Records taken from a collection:
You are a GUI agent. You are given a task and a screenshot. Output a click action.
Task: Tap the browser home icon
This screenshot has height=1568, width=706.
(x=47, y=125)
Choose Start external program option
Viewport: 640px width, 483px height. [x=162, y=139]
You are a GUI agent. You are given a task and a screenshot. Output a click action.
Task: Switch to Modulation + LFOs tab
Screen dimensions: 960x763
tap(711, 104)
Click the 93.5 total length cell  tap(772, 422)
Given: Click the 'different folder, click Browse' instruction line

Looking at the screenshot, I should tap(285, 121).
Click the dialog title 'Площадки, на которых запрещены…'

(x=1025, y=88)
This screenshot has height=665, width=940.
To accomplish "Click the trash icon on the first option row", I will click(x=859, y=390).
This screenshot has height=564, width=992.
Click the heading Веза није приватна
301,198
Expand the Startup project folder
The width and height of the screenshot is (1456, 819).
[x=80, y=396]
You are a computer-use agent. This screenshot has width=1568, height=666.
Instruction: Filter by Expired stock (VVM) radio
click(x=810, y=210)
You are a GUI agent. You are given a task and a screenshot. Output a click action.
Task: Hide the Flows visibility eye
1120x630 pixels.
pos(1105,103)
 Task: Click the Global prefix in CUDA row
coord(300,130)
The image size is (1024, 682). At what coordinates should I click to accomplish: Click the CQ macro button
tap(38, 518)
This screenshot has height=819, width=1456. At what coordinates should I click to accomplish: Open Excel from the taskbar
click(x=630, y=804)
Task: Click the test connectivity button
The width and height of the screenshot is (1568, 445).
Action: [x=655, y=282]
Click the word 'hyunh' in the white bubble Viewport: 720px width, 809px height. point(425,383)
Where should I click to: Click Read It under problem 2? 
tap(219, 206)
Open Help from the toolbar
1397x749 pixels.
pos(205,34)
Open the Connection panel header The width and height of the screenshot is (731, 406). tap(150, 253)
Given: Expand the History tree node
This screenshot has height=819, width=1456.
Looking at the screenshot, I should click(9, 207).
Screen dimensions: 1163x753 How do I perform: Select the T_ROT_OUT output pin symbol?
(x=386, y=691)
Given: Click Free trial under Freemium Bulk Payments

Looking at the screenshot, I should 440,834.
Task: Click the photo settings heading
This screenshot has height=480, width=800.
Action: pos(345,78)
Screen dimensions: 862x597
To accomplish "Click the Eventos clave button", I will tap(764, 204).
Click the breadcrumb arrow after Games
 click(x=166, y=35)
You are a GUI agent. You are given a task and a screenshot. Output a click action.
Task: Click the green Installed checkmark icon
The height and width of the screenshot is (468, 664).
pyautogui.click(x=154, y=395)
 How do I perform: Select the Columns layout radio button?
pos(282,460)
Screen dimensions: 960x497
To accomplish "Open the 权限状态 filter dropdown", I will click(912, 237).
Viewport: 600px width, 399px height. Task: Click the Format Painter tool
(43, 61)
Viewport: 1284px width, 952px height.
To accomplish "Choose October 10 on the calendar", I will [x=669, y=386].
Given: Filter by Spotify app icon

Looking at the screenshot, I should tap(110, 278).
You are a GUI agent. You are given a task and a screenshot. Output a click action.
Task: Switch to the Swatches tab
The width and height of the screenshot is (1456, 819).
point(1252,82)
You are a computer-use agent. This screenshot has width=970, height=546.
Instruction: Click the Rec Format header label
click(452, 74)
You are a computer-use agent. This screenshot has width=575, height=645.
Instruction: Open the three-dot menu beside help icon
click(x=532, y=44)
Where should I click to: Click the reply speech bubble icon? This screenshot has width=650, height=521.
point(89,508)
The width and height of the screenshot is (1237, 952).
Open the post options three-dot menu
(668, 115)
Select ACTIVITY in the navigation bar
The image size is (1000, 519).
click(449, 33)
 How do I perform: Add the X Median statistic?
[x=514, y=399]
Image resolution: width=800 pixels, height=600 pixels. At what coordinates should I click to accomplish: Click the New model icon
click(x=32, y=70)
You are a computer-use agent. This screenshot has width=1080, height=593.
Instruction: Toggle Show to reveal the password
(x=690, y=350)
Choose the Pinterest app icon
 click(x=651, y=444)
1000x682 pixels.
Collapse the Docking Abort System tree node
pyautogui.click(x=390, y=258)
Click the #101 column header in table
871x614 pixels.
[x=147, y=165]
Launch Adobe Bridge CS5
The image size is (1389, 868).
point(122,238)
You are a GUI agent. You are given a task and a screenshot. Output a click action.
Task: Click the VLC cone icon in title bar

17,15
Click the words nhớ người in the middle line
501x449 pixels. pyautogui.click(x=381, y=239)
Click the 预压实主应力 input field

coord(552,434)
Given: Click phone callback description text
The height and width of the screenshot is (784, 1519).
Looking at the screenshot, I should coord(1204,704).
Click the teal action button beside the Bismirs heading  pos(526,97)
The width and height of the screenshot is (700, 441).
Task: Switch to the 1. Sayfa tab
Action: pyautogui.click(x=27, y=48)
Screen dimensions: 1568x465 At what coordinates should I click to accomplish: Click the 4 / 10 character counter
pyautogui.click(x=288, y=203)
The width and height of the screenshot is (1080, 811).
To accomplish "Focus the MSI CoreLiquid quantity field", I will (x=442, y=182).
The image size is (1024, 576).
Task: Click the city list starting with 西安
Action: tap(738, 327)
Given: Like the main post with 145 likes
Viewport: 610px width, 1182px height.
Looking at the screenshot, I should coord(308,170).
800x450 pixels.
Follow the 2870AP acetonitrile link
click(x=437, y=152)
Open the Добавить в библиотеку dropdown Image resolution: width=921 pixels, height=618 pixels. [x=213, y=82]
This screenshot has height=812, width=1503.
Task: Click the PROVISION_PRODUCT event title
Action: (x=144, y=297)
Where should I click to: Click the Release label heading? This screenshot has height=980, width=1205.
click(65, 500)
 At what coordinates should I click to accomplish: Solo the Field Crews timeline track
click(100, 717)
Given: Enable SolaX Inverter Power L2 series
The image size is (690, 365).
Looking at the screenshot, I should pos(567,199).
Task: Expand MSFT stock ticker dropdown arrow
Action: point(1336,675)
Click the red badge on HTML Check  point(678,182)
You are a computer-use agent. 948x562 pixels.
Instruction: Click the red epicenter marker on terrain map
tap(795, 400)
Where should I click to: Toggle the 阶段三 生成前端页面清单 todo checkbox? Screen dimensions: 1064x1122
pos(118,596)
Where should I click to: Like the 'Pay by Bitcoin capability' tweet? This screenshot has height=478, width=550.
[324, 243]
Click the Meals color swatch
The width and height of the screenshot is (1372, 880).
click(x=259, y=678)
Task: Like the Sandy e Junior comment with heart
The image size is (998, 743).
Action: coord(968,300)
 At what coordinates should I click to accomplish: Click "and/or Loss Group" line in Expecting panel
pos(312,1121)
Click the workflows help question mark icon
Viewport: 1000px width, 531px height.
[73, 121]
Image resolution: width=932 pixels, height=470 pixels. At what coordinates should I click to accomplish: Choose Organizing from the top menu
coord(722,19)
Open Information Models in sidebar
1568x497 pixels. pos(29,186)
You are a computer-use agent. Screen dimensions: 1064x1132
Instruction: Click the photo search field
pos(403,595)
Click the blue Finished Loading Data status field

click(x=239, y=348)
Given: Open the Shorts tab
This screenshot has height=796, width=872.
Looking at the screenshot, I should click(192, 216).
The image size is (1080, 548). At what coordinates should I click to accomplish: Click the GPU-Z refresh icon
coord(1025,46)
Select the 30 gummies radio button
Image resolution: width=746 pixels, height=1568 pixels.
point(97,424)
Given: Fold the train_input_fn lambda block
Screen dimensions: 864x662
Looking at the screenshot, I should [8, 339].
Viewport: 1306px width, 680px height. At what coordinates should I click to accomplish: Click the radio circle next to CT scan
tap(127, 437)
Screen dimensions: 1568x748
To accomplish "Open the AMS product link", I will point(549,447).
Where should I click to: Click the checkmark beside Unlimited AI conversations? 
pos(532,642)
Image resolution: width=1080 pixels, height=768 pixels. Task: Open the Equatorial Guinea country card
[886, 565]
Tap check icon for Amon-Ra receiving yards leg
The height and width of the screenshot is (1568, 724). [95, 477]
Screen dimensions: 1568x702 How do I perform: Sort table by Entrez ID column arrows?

PROBLEM DESCRIPTION: Update the listing from its first line through the line containing "pos(205,34)", inclusive, so that "GUI agent" becomes "screen agent" and nothing else changes.

FINAL RESULT:
You are a screen agent. You are given a task and a screenshot. Output a click action.
Task: Tap the browser home icon
This screenshot has height=1568, width=706.
(x=47, y=125)
Choose Start external program option
Viewport: 640px width, 483px height. [x=162, y=139]
You are a screen agent. You are given a task and a screenshot. Output a click action.
Task: Switch to Modulation + LFOs tab
Screen dimensions: 960x763
tap(711, 104)
Click the 93.5 total length cell  tap(772, 422)
Given: Click the 'different folder, click Browse' instruction line

Looking at the screenshot, I should tap(285, 121).
Click the dialog title 'Площадки, на которых запрещены…'

(x=1025, y=88)
This screenshot has height=665, width=940.
To accomplish "Click the trash icon on the first option row", I will click(x=859, y=390).
This screenshot has height=564, width=992.
Click the heading Веза није приватна
301,198
Expand the Startup project folder
The width and height of the screenshot is (1456, 819).
[x=80, y=396]
You are a computer-use agent. This screenshot has width=1568, height=666.
Instruction: Filter by Expired stock (VVM) radio
click(x=810, y=210)
You are a screen agent. You are given a task and a screenshot. Output a click action.
Task: Hide the Flows visibility eye
1120x630 pixels.
pos(1105,103)
 Task: Click the Global prefix in CUDA row
coord(300,130)
The image size is (1024, 682). At what coordinates should I click to accomplish: Click the CQ macro button
tap(38, 518)
This screenshot has height=819, width=1456. At what coordinates should I click to accomplish: Open Excel from the taskbar
click(x=630, y=804)
Task: Click the test connectivity button
The width and height of the screenshot is (1568, 445).
Action: [x=655, y=282]
Click the word 'hyunh' in the white bubble Viewport: 720px width, 809px height. point(425,383)
Where should I click to: Click Read It under problem 2? 
tap(219, 206)
Open Help from the toolbar
1397x749 pixels.
pos(205,34)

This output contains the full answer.